I started getting strange texts:

“Do you have an accordion?”,“Need more drone”, “We have an album.”

The Songs:

Sail Away Ladies: A traditional. Perhaps the best known version is the earliest known recorded one: Uncle Bunt Stephens’ version on Harry Smith’s Anthology Of American Folk Music. Another of our favorite uncles, Uncle Dave Macon recorded an even wilder version of the fiddle tune one year later and it’s tenure as a traditional was sealed. Don’t try to make too much sense of it, the lyrics change throughout history, and were probably lost in translation, and transit, from the Scottish Highlands to the Appalachian Mountains.

Cold and Frosty Morning: A traditional. Often found as “Cold, Frosty Morning”, and often associated with a late 1700s war in Scotland. Purists tend to ignore that this is also the tune, and has in its title the lyrics from a song every child knows; “here we go round the mulberry bush”. Serious dirge? Rollicking fun? Dark past? Childhood game? You decide.

Melinda:  Deep, deep down in disc three of Tom Petty’s Live Anthology is he and Benmont Tench’s only released recording of the Tom Petty song “Melinda”. Tench executes a piano solo that obliterates reality as the people of UNO Lakefront Arena New Orleans knew it when they walked in that August night in 2003. Petty stretches the ballad of zeal for over 8 minutes. Benmont Tench was unavailable to recreate the piano solo, but Ben Walden brings a mesmerizing mandolin to this.

Whisky For Breakfast: A version of “Whiskey Before Breakfast”, sans lyrics, still drinking whiskey. The usual suspects show up when you begin to research this song, “Ireland”, “Scotland”, but in reality it’s most likely a 50s Acadian fiddle tune (of course developed from other tunes, stretching back as far as music). Famed American guitar player Norman Blake named his fifth album Whiskey Before Breakfast, but didn’t include the song on the album. Whisky, indeed.

Wishful Thinking: A cover of an Owen Cook song. Jeremy James Meyer and Owen Cook lived and busked together on the streets of New Orleans. Cook wrote this love (?) song during a trying time, but all times seem to be good for Owen Cook to write songs. Jeremy does it justice here, and we’re all excited for Owen to hear it.

Penny Down The Drain: a Rosalind Bay / Ben Walden co-write, everyone who hears it loves it. The album single.

Blue Tooth Skip: a Ben Walden new-traditional. This guy is a genius.

Black Widow: A cover of a Michelle Shocked song, from her second album Short Sharp Shocked in 1988. There are so many characters in this song, including the instruments. You can literally feel Ben Walden’s pump organ intensifying as the song goes on.

The Fool: Jeremy James Meyer is a Jerry Jeff Walker style songwriter, capable of filling songs with the human condition. A drinking song can be a love song, too.

The Blackest Crow: a traditional tear-jerker rendered here by Jeremy James Meyer as the nine minute album closer.
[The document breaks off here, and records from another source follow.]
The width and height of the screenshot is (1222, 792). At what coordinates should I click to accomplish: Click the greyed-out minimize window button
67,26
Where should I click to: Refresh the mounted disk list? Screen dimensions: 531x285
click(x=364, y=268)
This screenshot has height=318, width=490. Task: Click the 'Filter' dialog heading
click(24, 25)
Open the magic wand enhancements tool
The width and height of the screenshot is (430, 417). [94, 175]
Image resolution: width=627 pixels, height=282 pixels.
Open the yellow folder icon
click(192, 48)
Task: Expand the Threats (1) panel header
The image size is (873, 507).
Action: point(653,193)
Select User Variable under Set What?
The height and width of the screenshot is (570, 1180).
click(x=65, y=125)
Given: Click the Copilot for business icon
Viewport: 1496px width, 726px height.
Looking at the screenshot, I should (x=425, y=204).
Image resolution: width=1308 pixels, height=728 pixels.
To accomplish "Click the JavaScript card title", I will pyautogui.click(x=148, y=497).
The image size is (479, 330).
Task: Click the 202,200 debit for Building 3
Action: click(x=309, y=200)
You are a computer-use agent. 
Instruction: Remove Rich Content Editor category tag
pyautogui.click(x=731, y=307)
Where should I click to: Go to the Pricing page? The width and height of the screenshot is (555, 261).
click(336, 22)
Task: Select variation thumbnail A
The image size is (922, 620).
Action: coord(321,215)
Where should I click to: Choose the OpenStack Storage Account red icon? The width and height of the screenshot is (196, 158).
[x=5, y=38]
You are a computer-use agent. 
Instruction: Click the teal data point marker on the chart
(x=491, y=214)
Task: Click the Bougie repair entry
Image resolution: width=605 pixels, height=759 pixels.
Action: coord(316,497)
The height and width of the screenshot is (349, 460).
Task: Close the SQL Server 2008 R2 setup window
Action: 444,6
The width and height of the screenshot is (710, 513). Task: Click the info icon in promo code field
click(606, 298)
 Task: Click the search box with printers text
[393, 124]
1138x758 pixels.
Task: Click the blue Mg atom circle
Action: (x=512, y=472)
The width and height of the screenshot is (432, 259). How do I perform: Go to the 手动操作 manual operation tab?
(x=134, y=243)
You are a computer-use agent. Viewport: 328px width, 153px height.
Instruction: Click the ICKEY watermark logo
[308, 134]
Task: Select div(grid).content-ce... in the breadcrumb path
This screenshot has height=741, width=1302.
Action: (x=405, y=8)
Recorded history stretches back to Tommy Jarrell’s teaching and recording of the song. Carl Sandburg helped preserve the song (under an alternate title The Lover’s Lament) by including it in his The American Songbag Collection. The most popular modern versions are by Tim O’Brien and Bruce Molsky. This song could be as old as the American Civil War and was popularized in the Appalachian mountains as a fiddle and banjo tune.

With great precaution masked mixing sessions began immediately at the mastering studio down the road. The seasoned artists all courteously and kindly checking in with one another at every suggestion or stopping point. Acoustic engineer Alan Jones of Laminal Audio provided a gentle touch, preserving the cinema verite of it all. The finished product was run through ½” tape, giving it back the warmth of the hearth it was recorded next to. In keeping with the theme AST Records received the recordings and immediately handed them over for production. Sometimes the season changes. Sometimes it changes you. Rarely, you get your own chance to herald the change.

Taco Tapes “Penny Down The Drain” arrives on December 21st. Auspiciously, at winter solstice. Taco Tapes is out in full on the first full moon of the new year, and will be available on limited edition cassette from American Standard Time Records.